§ **Task goal**: Return the data below exactly, stopping after the line with "LIBRARY (33, 126)".

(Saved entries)

===

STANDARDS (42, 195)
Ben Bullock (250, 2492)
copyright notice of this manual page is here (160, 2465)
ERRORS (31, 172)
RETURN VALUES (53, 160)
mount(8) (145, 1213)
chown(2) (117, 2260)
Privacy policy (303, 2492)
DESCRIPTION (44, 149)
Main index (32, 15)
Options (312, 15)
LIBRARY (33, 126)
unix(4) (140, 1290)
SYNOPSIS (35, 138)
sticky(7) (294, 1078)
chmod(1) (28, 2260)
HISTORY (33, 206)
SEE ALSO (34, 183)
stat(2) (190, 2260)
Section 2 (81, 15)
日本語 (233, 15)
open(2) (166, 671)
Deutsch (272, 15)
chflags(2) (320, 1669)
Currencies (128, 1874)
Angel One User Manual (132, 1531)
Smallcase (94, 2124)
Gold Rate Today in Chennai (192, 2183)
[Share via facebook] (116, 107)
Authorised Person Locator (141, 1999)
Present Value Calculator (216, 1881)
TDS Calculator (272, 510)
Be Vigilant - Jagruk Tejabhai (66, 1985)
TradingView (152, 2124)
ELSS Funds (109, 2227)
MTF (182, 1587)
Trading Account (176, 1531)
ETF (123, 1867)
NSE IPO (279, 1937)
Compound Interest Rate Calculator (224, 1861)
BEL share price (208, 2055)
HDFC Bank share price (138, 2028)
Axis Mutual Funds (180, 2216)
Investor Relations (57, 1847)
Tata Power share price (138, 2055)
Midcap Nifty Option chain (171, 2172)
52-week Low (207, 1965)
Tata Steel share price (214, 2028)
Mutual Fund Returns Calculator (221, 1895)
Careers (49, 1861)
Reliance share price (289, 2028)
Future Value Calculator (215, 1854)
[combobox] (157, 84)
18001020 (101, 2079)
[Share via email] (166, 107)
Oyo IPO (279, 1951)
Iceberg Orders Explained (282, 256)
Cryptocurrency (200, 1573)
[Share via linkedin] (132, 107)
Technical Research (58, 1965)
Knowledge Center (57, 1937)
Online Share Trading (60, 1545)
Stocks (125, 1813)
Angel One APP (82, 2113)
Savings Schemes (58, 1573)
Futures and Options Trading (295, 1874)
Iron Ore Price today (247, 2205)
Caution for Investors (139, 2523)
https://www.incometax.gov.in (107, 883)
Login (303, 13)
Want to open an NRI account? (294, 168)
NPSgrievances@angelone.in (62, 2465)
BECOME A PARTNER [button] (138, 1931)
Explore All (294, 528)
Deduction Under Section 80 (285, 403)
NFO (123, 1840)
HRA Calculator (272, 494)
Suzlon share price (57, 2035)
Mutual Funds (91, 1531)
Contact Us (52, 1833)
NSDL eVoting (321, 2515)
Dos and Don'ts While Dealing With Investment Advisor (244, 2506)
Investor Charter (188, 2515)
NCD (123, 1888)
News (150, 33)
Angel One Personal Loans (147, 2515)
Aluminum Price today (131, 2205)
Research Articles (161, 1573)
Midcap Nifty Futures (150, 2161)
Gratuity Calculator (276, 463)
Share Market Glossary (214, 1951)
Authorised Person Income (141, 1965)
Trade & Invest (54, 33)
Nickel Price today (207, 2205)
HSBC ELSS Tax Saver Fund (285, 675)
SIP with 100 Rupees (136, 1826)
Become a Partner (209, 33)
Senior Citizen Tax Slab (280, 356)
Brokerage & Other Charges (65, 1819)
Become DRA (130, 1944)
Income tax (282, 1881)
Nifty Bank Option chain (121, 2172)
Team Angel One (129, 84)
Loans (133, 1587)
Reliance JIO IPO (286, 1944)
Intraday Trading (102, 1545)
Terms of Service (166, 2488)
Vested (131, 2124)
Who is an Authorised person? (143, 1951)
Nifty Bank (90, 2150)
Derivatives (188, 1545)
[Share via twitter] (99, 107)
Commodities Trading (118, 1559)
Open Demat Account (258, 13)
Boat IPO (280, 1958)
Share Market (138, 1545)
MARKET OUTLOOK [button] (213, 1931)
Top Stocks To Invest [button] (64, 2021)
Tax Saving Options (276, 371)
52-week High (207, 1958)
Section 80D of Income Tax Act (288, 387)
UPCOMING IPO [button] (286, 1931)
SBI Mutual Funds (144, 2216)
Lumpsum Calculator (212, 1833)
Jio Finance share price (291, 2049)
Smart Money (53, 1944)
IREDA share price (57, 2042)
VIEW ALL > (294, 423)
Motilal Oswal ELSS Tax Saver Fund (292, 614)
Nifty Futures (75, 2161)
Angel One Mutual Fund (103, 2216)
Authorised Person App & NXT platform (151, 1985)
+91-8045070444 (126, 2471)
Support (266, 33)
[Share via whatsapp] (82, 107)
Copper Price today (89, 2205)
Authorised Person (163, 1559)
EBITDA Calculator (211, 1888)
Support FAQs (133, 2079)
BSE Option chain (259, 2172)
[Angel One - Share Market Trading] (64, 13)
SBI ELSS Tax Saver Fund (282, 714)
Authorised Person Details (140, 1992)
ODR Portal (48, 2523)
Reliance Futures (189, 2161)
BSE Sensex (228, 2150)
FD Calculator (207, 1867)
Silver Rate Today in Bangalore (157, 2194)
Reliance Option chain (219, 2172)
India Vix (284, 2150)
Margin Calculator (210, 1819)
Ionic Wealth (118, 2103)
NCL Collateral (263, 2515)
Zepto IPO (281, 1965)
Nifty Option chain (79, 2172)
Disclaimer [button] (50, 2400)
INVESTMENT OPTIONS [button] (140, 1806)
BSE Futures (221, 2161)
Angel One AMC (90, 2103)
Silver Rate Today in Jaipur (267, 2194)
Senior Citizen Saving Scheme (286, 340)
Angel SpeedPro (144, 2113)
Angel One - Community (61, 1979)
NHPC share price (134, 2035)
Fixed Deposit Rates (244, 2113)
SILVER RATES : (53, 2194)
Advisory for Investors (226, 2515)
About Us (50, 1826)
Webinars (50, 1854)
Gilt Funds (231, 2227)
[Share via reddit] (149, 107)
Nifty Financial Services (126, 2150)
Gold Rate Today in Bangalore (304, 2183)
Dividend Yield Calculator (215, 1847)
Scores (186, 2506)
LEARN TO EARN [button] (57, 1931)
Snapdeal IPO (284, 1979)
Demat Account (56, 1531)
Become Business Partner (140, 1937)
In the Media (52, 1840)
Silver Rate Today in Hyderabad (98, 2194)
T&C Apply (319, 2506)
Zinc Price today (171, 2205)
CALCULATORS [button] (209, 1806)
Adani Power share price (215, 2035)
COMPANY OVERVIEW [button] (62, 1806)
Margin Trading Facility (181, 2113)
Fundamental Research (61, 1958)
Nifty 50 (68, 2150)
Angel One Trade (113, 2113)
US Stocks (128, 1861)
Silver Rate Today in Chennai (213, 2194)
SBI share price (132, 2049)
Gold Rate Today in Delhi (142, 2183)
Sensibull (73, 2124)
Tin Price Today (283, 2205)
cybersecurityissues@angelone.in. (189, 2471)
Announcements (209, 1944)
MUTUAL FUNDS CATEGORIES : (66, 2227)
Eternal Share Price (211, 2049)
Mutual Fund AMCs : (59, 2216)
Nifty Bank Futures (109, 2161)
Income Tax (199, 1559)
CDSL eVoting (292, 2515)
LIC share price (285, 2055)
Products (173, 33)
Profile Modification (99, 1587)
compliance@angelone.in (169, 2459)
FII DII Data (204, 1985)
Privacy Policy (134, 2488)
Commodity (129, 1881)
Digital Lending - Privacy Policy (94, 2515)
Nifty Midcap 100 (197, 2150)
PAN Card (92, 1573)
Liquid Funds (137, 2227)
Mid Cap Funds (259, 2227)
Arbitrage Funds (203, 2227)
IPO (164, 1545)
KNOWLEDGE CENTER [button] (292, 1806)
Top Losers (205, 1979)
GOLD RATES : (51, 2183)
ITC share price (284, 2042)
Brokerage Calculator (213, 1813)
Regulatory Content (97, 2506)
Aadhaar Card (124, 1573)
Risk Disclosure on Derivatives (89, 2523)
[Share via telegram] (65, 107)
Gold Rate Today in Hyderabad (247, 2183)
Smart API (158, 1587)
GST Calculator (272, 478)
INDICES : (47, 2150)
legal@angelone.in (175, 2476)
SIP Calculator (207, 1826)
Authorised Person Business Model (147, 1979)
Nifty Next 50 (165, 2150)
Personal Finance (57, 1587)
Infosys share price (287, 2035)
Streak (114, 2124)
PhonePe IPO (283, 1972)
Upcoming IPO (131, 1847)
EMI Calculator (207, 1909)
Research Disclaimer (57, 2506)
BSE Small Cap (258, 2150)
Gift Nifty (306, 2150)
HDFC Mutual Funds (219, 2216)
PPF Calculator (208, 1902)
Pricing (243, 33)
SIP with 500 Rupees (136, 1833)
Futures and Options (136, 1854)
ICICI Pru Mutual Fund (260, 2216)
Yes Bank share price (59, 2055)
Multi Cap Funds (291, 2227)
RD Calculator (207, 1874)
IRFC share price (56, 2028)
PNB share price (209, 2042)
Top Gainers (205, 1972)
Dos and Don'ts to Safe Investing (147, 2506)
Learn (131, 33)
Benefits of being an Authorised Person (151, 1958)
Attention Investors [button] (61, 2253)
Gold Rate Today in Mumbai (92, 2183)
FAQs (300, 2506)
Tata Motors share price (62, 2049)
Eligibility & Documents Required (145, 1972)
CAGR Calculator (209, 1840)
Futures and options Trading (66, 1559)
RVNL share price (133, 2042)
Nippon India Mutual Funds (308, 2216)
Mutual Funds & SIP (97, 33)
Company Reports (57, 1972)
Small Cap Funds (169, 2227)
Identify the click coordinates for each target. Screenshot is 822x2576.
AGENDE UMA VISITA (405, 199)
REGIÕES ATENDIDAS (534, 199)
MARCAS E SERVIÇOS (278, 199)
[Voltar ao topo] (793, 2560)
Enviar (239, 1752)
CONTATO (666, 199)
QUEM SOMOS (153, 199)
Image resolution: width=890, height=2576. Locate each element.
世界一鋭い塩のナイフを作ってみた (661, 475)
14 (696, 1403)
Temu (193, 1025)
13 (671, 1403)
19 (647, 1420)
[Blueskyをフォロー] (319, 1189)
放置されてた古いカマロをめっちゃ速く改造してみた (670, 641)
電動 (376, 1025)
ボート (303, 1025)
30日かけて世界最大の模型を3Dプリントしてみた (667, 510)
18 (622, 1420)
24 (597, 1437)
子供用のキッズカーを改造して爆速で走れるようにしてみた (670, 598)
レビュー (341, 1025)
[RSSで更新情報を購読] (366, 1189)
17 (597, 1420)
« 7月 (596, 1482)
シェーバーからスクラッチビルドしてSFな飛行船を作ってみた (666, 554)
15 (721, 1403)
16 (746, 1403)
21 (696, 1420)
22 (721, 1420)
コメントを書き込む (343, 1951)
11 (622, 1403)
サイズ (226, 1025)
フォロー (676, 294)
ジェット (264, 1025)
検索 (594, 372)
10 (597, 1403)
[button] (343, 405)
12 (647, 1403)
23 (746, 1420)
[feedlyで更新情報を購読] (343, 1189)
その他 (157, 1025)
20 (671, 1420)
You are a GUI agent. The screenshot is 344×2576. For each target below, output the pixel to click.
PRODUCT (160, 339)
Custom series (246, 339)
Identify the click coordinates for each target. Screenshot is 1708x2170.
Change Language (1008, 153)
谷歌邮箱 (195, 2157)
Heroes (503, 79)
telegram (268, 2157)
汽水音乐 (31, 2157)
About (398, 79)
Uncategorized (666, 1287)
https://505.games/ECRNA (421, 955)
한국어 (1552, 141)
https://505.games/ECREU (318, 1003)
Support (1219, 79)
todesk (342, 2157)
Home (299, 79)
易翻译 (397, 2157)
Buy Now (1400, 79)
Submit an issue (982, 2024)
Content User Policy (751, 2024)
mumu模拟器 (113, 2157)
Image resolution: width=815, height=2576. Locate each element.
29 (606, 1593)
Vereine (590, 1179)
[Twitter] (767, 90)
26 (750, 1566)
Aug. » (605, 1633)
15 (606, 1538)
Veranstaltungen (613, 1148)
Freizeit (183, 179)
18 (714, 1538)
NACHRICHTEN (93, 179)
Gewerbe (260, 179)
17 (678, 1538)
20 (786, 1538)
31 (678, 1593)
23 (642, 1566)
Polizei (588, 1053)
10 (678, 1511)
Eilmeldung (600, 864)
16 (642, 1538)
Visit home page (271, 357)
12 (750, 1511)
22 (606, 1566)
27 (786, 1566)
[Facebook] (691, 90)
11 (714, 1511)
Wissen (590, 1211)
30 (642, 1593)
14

===

§ **Response for this exercise**:
STANDARDS (42, 195)
Ben Bullock (250, 2492)
copyright notice of this manual page is here (160, 2465)
ERRORS (31, 172)
RETURN VALUES (53, 160)
mount(8) (145, 1213)
chown(2) (117, 2260)
Privacy policy (303, 2492)
DESCRIPTION (44, 149)
Main index (32, 15)
Options (312, 15)
LIBRARY (33, 126)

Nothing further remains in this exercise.